The Evolution problem
Evolution has given us traits that are not always helpful. Surgery, fatty foods would have been advantageous for early humans but not so today. And we still are prone to avoid exercise whenever we can, using escalators instead of stairs. So we may have deep rooted evolutionary instincts that do not help a healthy lifestyle.

The consequences of a sedentary lifestyle Nearly all diseases are affected by physical activity. I have written before about this (I lost my father to dementia and Let’s talk about depression Part 1). Take the two major killers: heart disease and cancer. The heart requires exercise to grow properly. Exercise increases the peripheral arteries and decreases cholesterol levels, and by doing so it decreases the risk of heart disease by up to 50%.

Breast cancer and many other. Reproductive tissue cancers also respond strongly to exercise. Other factors being constant, women who have regularly engaged in regular vigorous physical exercise have significantly lower cancer rates than women who have not. There are also benefit for mental health including depression and anxiety.

Blog hG2

So how can we fight against our evolution?
How do we make ourselves eat food we would rather not and exercise when we do not want to? The most obvious way if through socially acceptable coercion. There is a reason why we should be very concerned about the lack of exercise and poor foods being served up in our schools. Jamie Oliver has it right when he campaigns for a better diet for our children. At some point we must act in our own self-interest.

Did evolution help at all?
Yes it did. It’s important to recognise that the body isn’t adapted only in one way or another. There are multiple competing adaptations. Whilst many of our instincts do not like exercise, we have other adaptions that make us enjoy exercise.
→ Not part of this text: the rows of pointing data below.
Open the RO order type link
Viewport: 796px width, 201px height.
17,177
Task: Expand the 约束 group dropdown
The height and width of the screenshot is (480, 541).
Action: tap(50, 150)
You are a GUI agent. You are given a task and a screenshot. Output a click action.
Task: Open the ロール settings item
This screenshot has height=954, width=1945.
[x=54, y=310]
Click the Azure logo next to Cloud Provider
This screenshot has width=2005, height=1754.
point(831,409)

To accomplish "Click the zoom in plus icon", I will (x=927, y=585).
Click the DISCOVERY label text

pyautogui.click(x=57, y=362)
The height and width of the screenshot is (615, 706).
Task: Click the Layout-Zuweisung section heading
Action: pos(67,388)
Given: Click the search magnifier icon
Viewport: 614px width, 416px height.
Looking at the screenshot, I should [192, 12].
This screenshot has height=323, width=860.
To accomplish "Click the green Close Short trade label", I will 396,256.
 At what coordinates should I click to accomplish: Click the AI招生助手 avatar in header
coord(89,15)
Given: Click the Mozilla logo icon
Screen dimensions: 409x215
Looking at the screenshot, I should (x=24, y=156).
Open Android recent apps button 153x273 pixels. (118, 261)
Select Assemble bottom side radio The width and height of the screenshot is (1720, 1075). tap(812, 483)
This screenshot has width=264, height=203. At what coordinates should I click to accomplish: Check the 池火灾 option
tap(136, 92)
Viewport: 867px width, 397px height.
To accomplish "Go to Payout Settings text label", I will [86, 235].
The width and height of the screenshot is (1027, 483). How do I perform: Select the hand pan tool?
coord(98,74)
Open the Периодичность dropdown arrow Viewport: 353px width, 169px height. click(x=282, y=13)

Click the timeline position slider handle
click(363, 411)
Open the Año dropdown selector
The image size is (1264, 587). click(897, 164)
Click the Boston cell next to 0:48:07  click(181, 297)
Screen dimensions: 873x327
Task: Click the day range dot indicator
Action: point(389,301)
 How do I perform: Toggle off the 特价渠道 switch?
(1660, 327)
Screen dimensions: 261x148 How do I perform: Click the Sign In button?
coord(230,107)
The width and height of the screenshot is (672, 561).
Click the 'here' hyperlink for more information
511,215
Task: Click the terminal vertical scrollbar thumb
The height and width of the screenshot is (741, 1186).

The most obvious is the runner’s high. When we were running after animals for our lunch, we were also tracking, observing our surroundings, the environment. A runner’s high intensifies everything, stimulating our perception and our sensory awareness. I remember when I was getting close to the end of the Sydney Marathon, getting a euphoric rush when everything seemed brighter and larger than life. Then I remembered that my legs really hurt.

Blog Mammoth

Knowledge is power
Being aware of our evolutionary progress may seem somewhat irrelevant to the fact that you do not want to go running this morning in the rain, but knowledge is power. You now have more knowledge having read this article, so you have more power to do the things you want to do, achieve the goals you want to achieve. Just try to find a woolly mammoth to chase.